■ What this task involves ■
Pick up the news report on the coronavirus resurgence in U.S. states from its final paragraph and carry it forward.

■ Document extract ■
# # # #

Instead, the virus is coming back.
Many places that suffered most in the first wave of infections, including California, Louisiana, Michigan and Washington state, are seeing case counts climb again after months of declines. It’s not just a matter of more testing. Hospitalizations and, in some places, deaths are rising, too.
The disease is raging — Florida reported 15,300 cases Sunday, the biggest single-day increase of the U.S. pandemic — and experts say the resurgence in the original battlegrounds has common causes. They include a population no longer willing to stay inside, Republicans who refuse face masks as a political statement, street protests over police violence and young people convinced the virus won’t seriously hurt them.
And even though some of the states led by Democratic governors delayed restarting their economies until weeks after more eager peers like Georgia, they still jumped too soon, critics say.
“I don’t think there’s any question about that anymore. Even in California, we opened up too fast,” said John Swartzberg, a doctor who is a clinical professor emeritus at the University of California at Berkeley.
So far, the rebound hasn’t reached the states hardest hit by the first wave: New York, New Jersey and Massachusetts. But New York Governor Andrew Cuomo said Friday that it’s on its way.
“We’re going to go through an increase, and I can feel it coming,” he told WAMC radio. “The only question is how far up our rate goes. But you can’t have it all across the country and then have it not come back.”

# # # #

■ Given data ■
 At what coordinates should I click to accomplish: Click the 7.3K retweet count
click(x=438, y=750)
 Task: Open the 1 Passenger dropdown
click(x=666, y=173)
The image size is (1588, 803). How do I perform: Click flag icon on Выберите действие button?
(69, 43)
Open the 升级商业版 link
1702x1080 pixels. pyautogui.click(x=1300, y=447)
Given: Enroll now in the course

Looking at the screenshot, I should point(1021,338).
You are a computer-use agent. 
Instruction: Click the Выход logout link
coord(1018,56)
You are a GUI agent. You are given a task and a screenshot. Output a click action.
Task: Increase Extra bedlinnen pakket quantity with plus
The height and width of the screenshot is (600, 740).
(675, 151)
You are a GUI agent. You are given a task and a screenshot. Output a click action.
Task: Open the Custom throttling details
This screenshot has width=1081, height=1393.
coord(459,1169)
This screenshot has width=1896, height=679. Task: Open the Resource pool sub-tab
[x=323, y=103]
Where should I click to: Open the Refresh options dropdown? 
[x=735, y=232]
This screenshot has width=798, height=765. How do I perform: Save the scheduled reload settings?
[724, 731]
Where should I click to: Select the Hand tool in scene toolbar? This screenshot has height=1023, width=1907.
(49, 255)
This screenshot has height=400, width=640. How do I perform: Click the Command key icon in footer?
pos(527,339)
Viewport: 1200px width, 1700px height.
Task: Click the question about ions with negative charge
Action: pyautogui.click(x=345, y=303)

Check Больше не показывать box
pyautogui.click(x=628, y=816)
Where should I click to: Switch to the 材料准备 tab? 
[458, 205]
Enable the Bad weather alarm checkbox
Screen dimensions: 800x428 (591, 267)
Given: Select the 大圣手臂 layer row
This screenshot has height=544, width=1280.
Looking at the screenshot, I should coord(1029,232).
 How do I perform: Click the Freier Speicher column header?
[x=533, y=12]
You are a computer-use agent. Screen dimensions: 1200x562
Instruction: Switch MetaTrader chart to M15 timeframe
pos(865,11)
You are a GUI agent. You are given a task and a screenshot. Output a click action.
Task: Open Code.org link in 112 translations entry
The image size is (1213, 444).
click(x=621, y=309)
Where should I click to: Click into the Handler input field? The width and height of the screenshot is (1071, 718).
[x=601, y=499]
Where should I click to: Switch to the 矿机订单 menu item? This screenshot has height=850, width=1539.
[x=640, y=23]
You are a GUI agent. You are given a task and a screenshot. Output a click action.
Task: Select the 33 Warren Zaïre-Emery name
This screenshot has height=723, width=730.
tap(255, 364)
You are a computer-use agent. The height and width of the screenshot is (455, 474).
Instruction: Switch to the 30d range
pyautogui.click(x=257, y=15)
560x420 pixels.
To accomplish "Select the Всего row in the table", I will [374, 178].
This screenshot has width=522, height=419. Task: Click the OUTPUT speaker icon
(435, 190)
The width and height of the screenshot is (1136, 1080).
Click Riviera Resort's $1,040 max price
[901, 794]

# # # #

■ Answer box ■
While public attention last week focused on an explosion of disease in Sun Belt states that largely missed the first wave — Arizona, Florida and Texas — California’s hospitalizations and daily death toll hit new highs. The state, first to shut down its economy, reported a record 149 dead Wednesday and more than 300 since then.
“We’re seeing community spread and hospitalizations like we saw in late April — and what we hoped would be the height of infection,” said Barbara Ferrer, public health director for Los Angeles County, which on Sunday reported 3,322 new cases and 18 new deaths.
Louisiana’s daily case count is nearing its previous peak, reached back in April, according to Johns Hopkins University. And Washington, first to detect an outbreak, is seeing record numbers of infections, although deaths remain well below their March peak of 34 in a day.
As traumatic as the initial wave may have been, the number of people infected didn’t come close to providing so-called herd immunity, experts say. The vast majority still has no natural protection.